§ **Texte à étudier**
'''
SORTIR SANS TITUBER
QUEL EST LE MEILLEUR HOMMAGE QUE L'ON PUISSE VOUS RENDRE AU SORTIR DE VOTRE RESTAURANT ?
Que l'on se sente bien. Auparavant, on sortait à grand peine d'un repas gastronomique (d'un festin, comme on disait). On titubait presque. On en venait à regretter ses excès.
Avant d'ouvrir mon restaurant, j'avais entamé une longue réflexion avec des médecins et un aspect de nos coutumes m'avait interpellé : l'habitude de terminer le repas avec un dessert qui forcément alourdit. Au Japon, au contraire, on propose un itinéraire (et non pas un menu) de 9 à 13 plats dans un ordre palindromique. Cette notion de dessert y paraît étrange.
FAUDRAIT-IL ALORS CRÉER DES RESTAURANTS EXCLUSIVEMENT SALÉS !
Pourquoi pas ? Mais en ouvrant symétriquement des salles sucrées, dans lesquelles on servirait la pâtisserie. Ces salles seraient opérationnelles jusqu'en fin d'après-midi, disons jusqu'à 17 h car, passée cette heure, la pâtisserie devient lourde.
DES DESSERTS NON SUCRÉS
DONC, PAS DE DESSERTS ?
Cela n'empêche pas de proposer des desserts, mais desquels on a retiré le sucre. Une pâtisserie désucrée, en somme. On a le goût sans le sucre, comme c'est le cas de la Chartreuse de laquelle on retire le sucre par distillation. Je préfère cela aux procédés cryogéniques, qui bloquent les saveurs.
LE TOFU À L'ASSAUT DU DOUBLE CRÈME
MIS À PART CES DESSERTS « DÉSUCRÉS », QUELLES INNOVATIONS APPORTEZ-VOUS ?
On peut nettement diminuer l'apport de matière grasse en utilisant le lait frais ou le lait de soja plutôt que la crème. Des tests à l'aveugle démontrent que le goût des plats n'en est absolument pas affecté. En fait, la matière grasse n'enrichit pas le goût. Escoffier, notre maître à tous, évoque dans son guide culinaire cinq recettes de quenelles à la lyonnaise à base de beurre, de crème ou de graisse de veau, sur lesquelles ses successeurs ont surenchéri (double crème et double beurre). Pendant la guerre, du fait de la raréfaction des BOF (beurre, œufs, fromage), la graisse de veau les a remplacés avec des résultats tout aussi satisfaisants. Je vais plus loin en y substituant du tofu de lait de soja ou de lait d'avoine. En test à l'aveugle, on s'aperçoit que le goût des produits bruts s'en trouve totalement dégagé. Et surtout, le repas n'est pas alourdi. La digestion s'en trouve facilitée.
IMMUNO-NUTRITION ET RYTHMES VITAUX
VOUS ÉVOQUEZ LA SANTÉ. VOTRE CUISINE EST DONC DIÉTÉTIQUE ?
'''
§ **But de l'exercice**
Restituez mot pour mot le passage du texte à étudier qui commence par « FAUDRAIT-IL ALORS CRÉER » et se poursuit jusqu'à « INNOVATIONS APPORTEZ-VOUS ? » inclus. Les enregistrements forment un matériau à part, indépendant du texte à étudier.

§ **Liste des enregistrements**
'''
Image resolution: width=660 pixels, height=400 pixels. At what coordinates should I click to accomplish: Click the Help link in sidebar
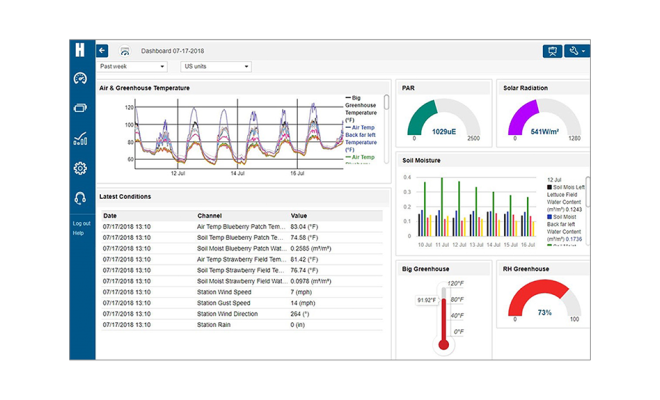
'''
'''
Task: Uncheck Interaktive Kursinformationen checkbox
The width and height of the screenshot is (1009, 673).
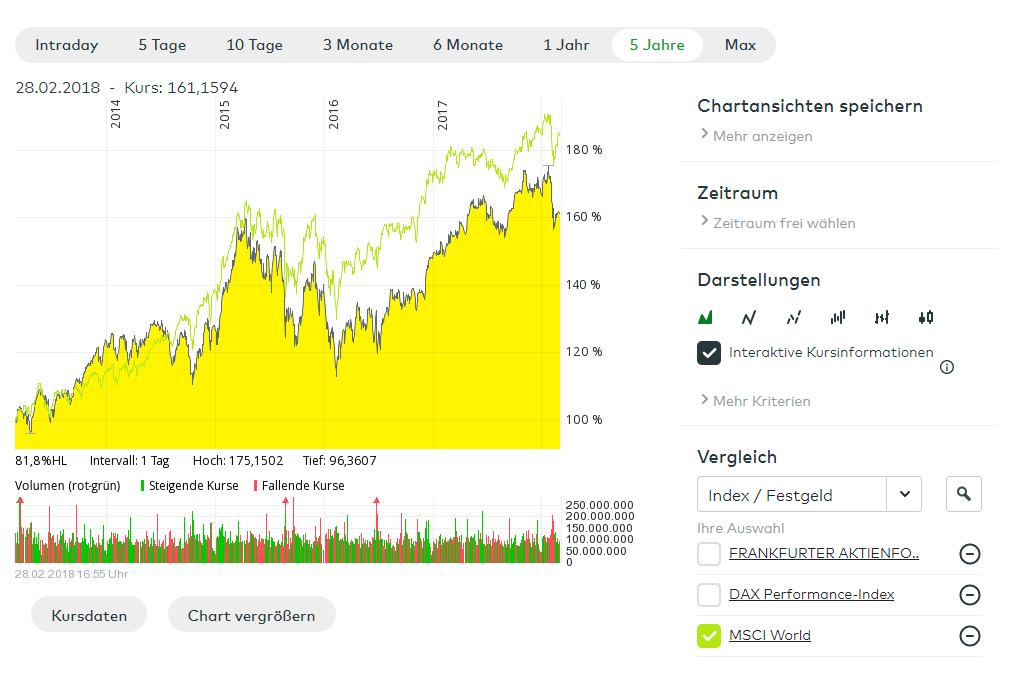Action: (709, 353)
'''
§ **Résultat obtenu**
FAUDRAIT-IL ALORS CRÉER DES RESTAURANTS EXCLUSIVEMENT SALÉS !
Pourquoi pas ? Mais en ouvrant symétriquement des salles sucrées, dans lesquelles on servirait la pâtisserie. Ces salles seraient opérationnelles jusqu'en fin d'après-midi, disons jusqu'à 17 h car, passée cette heure, la pâtisserie devient lourde.
DES DESSERTS NON SUCRÉS
DONC, PAS DE DESSERTS ?
Cela n'empêche pas de proposer des desserts, mais desquels on a retiré le sucre. Une pâtisserie désucrée, en somme. On a le goût sans le sucre, comme c'est le cas de la Chartreuse de laquelle on retire le sucre par distillation. Je préfère cela aux procédés cryogéniques, qui bloquent les saveurs.
LE TOFU À L'ASSAUT DU DOUBLE CRÈME
MIS À PART CES DESSERTS « DÉSUCRÉS », QUELLES INNOVATIONS APPORTEZ-VOUS ?